Cleveland can retain his services with a max contract worth $126 million over six years. The New York Knicks might be the favorite in the LeBron James sweepstakes - the organization can offer him around $19 million per year to play in the largest media market in the country. However, there's one deal that has secretly been submitted to King James that may trump them all.

And that's to become King James.

In an unprecedented move, the Antananarivo Lemurs of the Madagascar Basketball Association (MBA) have come up with a deal that will not only make LeBron the richest athlete in the world at 104 billion Malagasy Ariaries per season (approximately $50 million) but will also install LeBron as the King of Madagascar. Additionally, he will have a no-trade clause.

The Lemurs conceived of the deal following the tragic death of team captain Didier Ravalomana at the hands of Somali pirates during his off-season job on a fishing boat.

Team advisors then met with Prime Minister Albert Camille Vital who agreed to dissolve the Senate and rewrite the constitution to gently shift the tiny island nation from a semi-presidential representative democratic republic to a full-fledged monarchy if LeBron was to ascend to the crown and become the Lemurs new power forward.

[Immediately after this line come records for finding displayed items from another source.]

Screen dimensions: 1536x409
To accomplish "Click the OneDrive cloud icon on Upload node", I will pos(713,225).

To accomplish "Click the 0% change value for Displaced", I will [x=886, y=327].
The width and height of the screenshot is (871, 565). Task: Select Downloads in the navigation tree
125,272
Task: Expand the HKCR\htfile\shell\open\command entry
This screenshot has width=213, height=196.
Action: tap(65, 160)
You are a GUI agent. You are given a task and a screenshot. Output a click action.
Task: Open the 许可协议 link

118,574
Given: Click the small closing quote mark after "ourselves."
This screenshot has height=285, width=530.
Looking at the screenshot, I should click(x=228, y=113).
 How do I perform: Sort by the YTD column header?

Crowning James would have huge ramifications for the Antananarivo Lemurs as the team hasn't won a title since the league formed three years ago. With the average height of MBA players just a hair under five-foot-four, experts believe that the reign of six-foot-eight King James could include a scoring average of 63 points per game to go along with 41 rebounds and 29 assists.

LeBron would have his hands full off the court as well - the Madagascan economy has an unemployment rate of forty-five percent, the last dry season eviscerated most of the country's crops and there's an ever-growing threat of Marxist rebels in the north.

James wouldn't be the first NBA to go Malagasy. In 2007, Raj Lewis, a journeyman who spent time with the Atlantic Hawks and the Utah Jazz, played five games with the Fianarantsoa Tropics before the aforementioned Marxist rebels in the north kidnapped him. Tropics G.M. Josoa Rajaonarivelo is still awaiting proof of life.

The biggest question facing LeBron James is: Would joining the Lemurs lead him to his first championship? It's hard to say with all of the off court distractions King James will most certainly face. He must rebuild not only the team, but the team's arena as well - last winter's tsunami washed the Antananarivo Field House and Sugar Cane Farm out to sea. On the upside, all of King James's potential opponents, both on the basketball court and in his royal court, would be worried that the Royal Gendarmerie will round up them and their loved ones under the cover of night and make them disappear if they dare challenge King James's supremacy.

Ultimately, if King James is interested in holding any title over his head in the near future it will be the King James MBA Championship Trophy as he's cheered on by thousands of proud Malagasy in the King James Civic Center.

Otherwise, all LeBron will be holding is a big old check from the New York Knicks.